We found that the people who lived at The Haven were not all able to comment on the care they received due to their level of dementia, however as far as possible they were being consulted and supported in how they wished to lead their lives.

We saw that people's health and welfare needs were being met and the support they received was appropriate to their needs.

We found that people were being well treated and there were systems in place to protect them from possible abuse.

We found that staff received appropriate training and support to be able to meet the needs of people living in the home.

The home was clean, safe and well maintained and further improvements were being carried out.

We found that the quality of the service was being monitored and systems were in place to evaluate risks in order to meet people's health, welfare and safety needs.

12 December 2012

During a routine inspection

We saw the Haven had a relaxed family atmosphere and people could choose how they spent their day. Staff were polite to people at all times, treating them with respect.

People said they liked living in the home and their needs were met.
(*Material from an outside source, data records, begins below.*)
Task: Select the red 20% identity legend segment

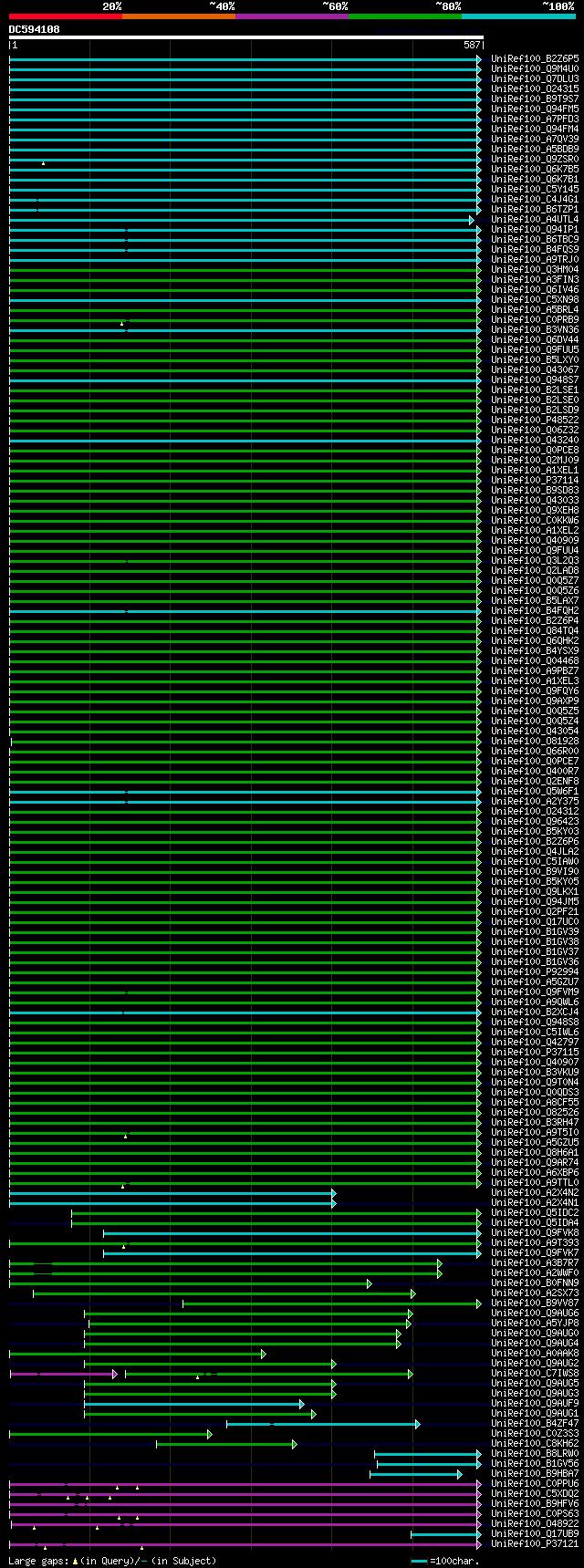Action: click(x=65, y=16)
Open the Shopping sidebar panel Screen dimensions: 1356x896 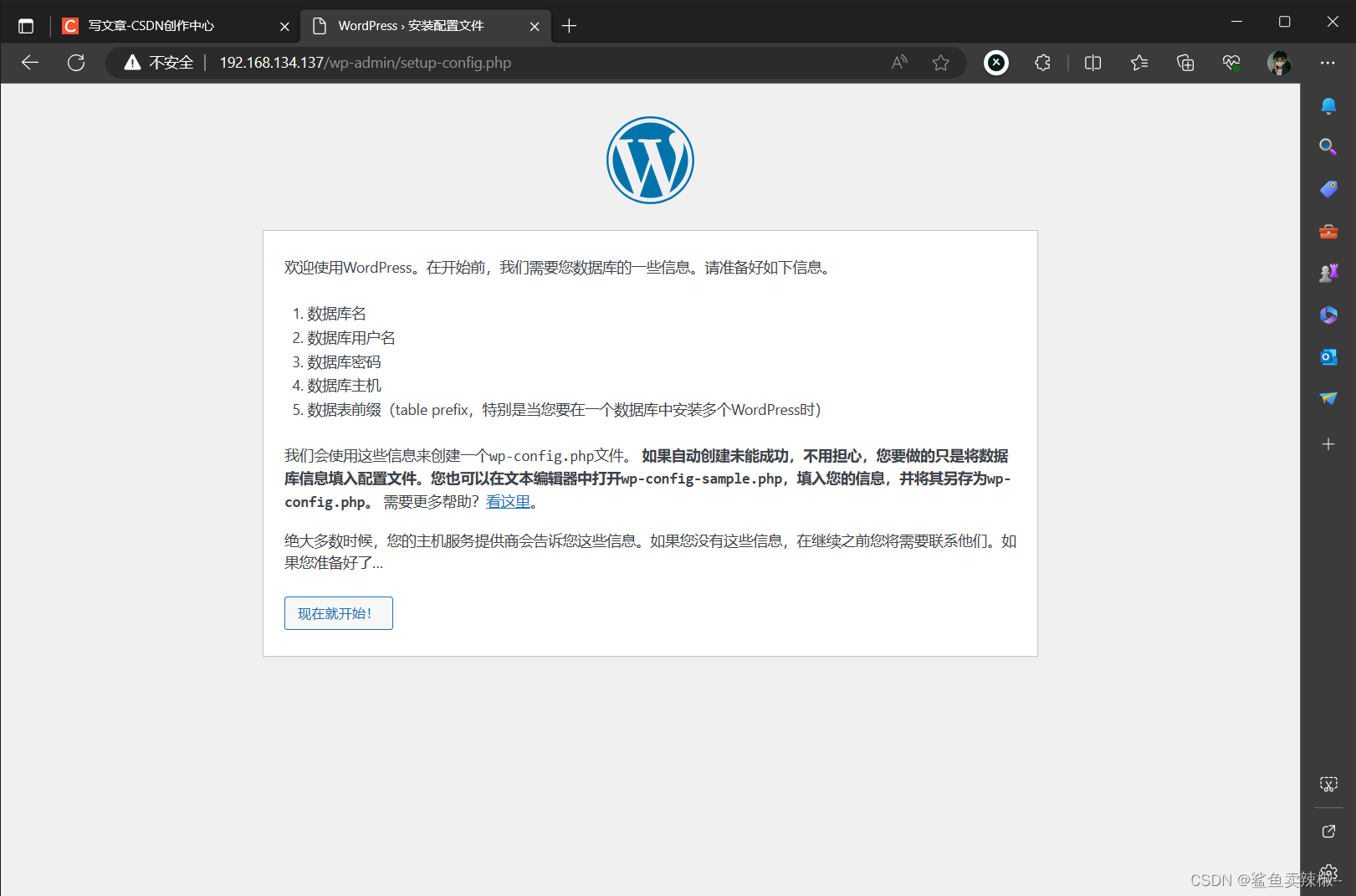click(1328, 189)
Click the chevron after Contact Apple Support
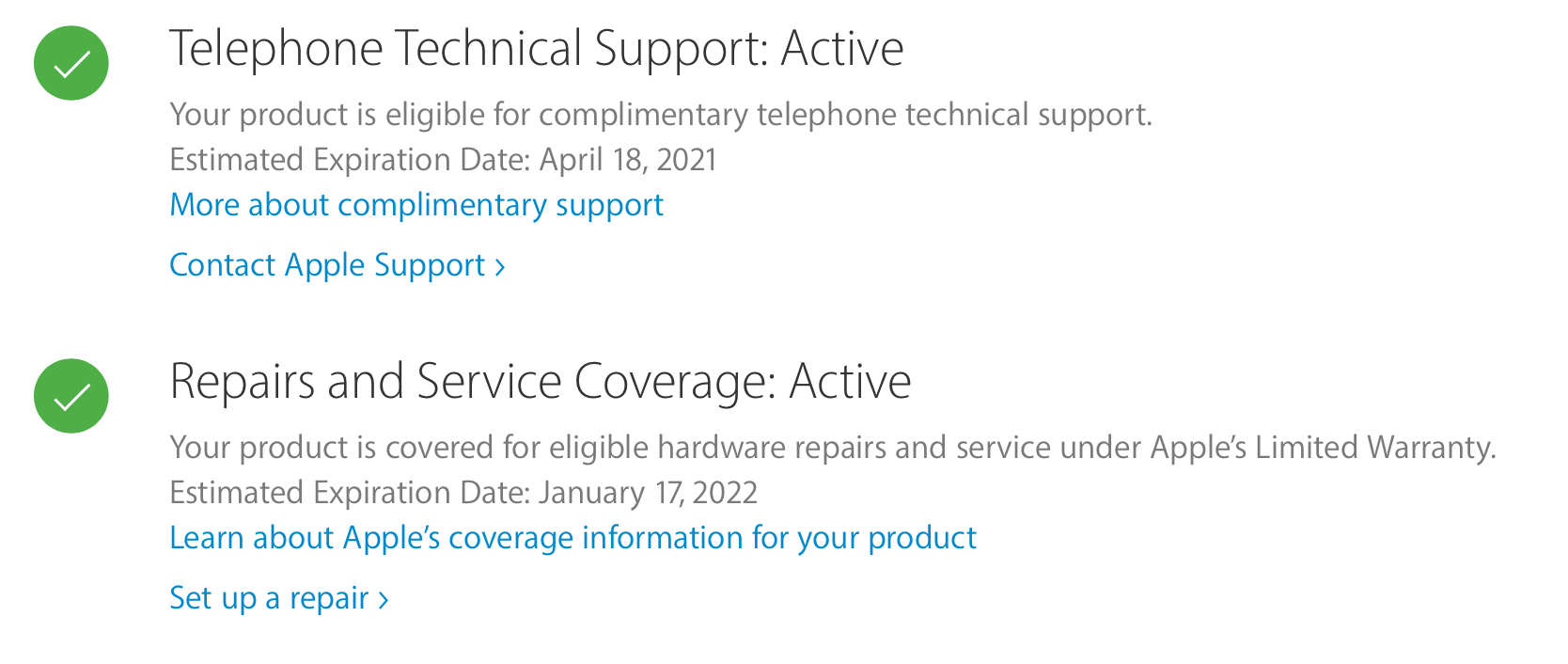Image resolution: width=1568 pixels, height=664 pixels. click(500, 267)
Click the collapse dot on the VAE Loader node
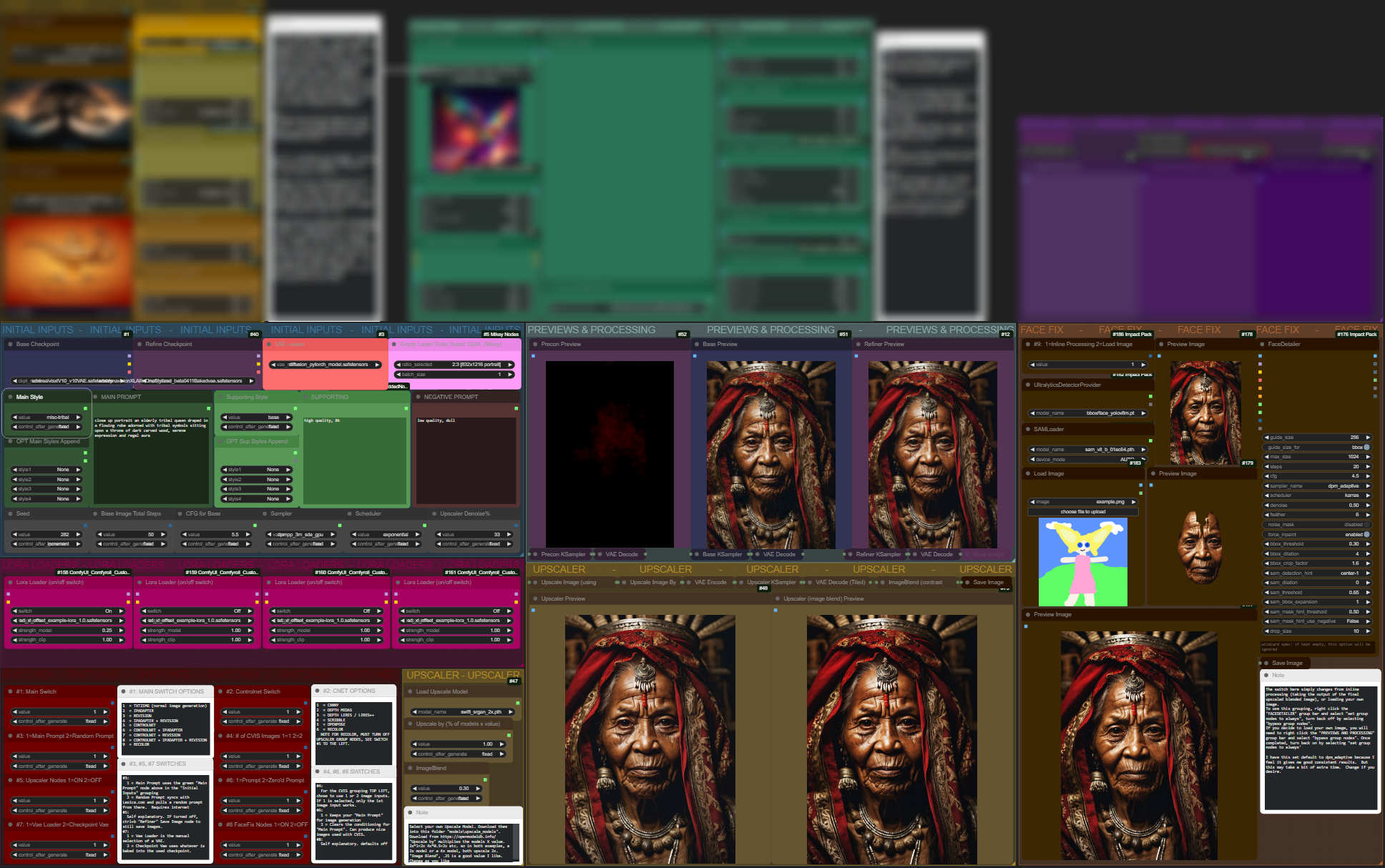 point(270,345)
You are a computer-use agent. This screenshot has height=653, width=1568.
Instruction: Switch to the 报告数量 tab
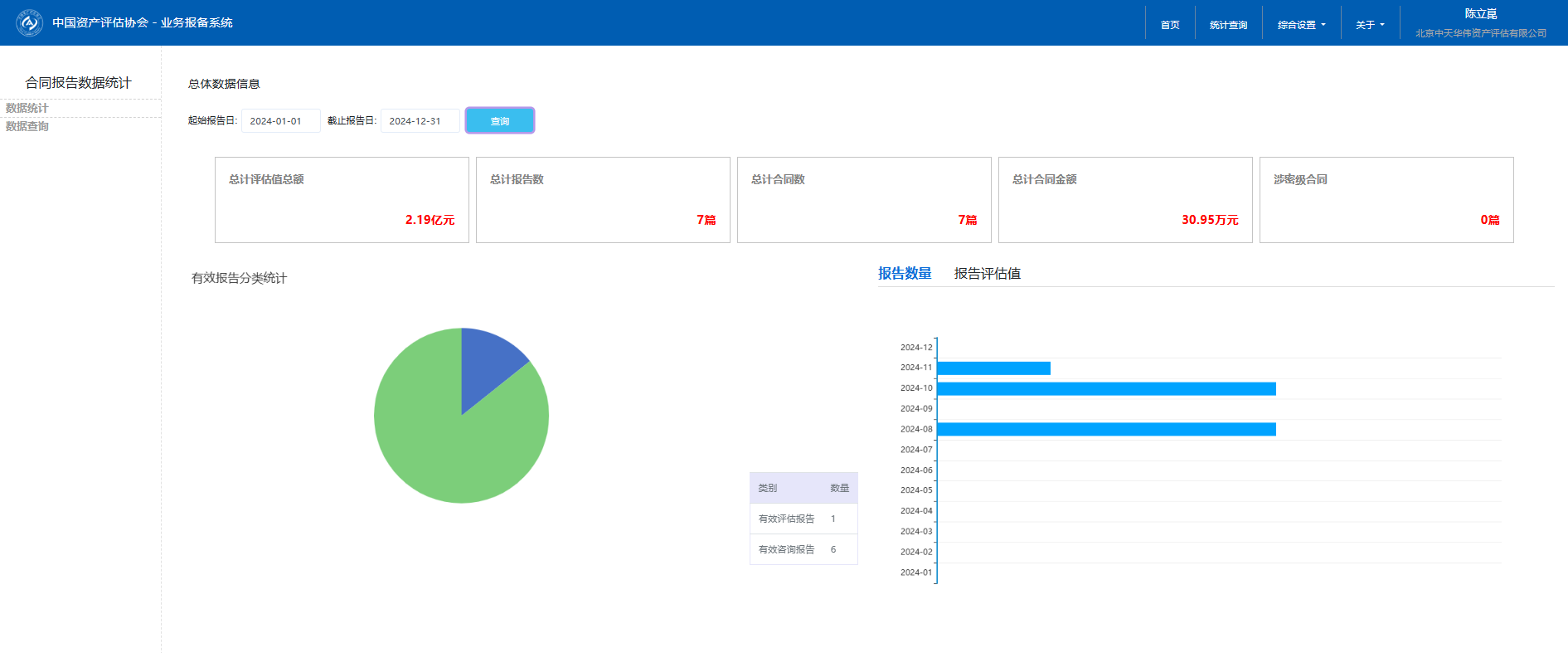pyautogui.click(x=905, y=273)
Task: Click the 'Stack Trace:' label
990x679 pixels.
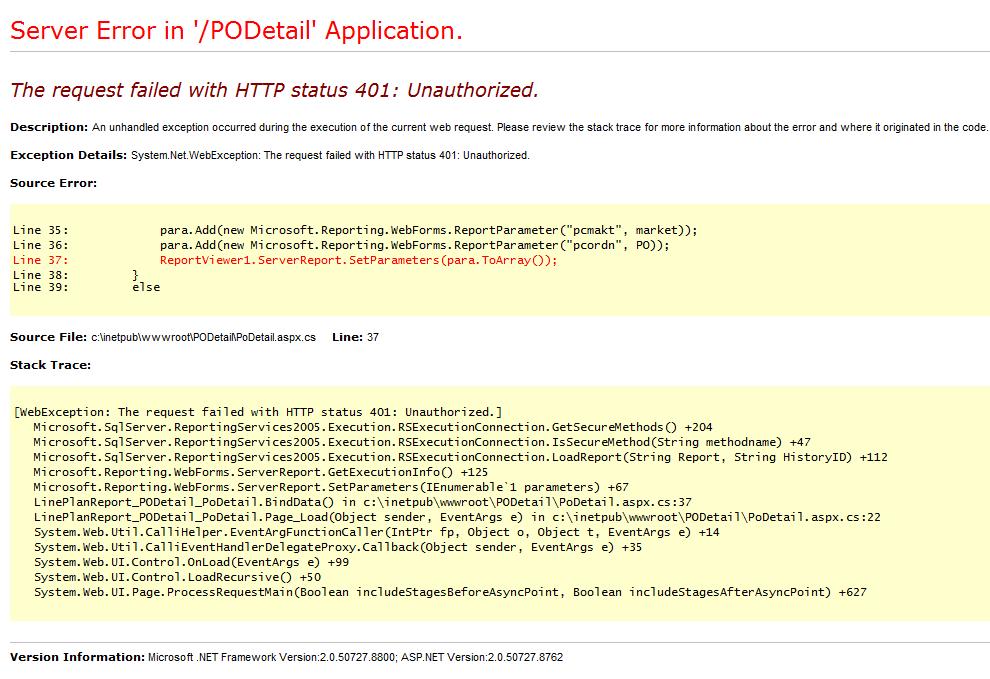Action: 50,365
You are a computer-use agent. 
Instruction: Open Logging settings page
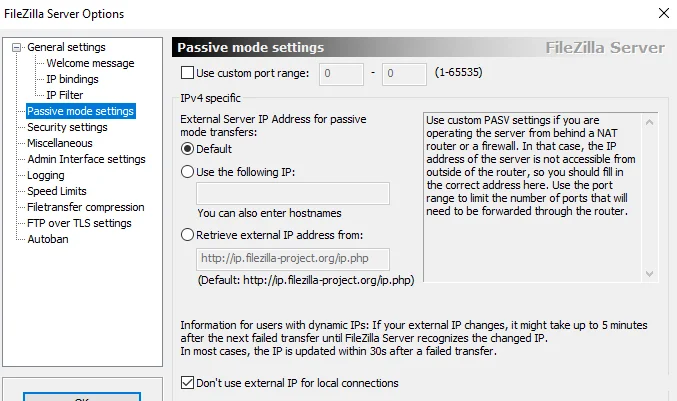pos(46,175)
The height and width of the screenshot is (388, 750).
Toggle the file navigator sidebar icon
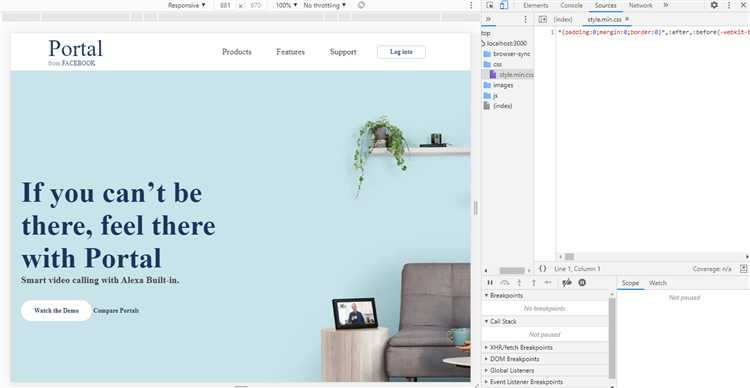[542, 19]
One person told us the home was 'very nice' and a person who had recently been admitted told us 'what I've had here is very good'. We saw staff supported people with dementia and who were frail in an appropriate manner.

The home was clean and staff followed safe practice in infection control. The provider had plans in place to further improve facilities for infection control.

The provider was recruiting more staff, to ensure people had the numbers of staff they needed to meet their needs.

People said they liked the home environment. One person told us 'it looks nice'. The provider had an action plan to make improvements in the service, this involved consultation with people, their supporters and staff.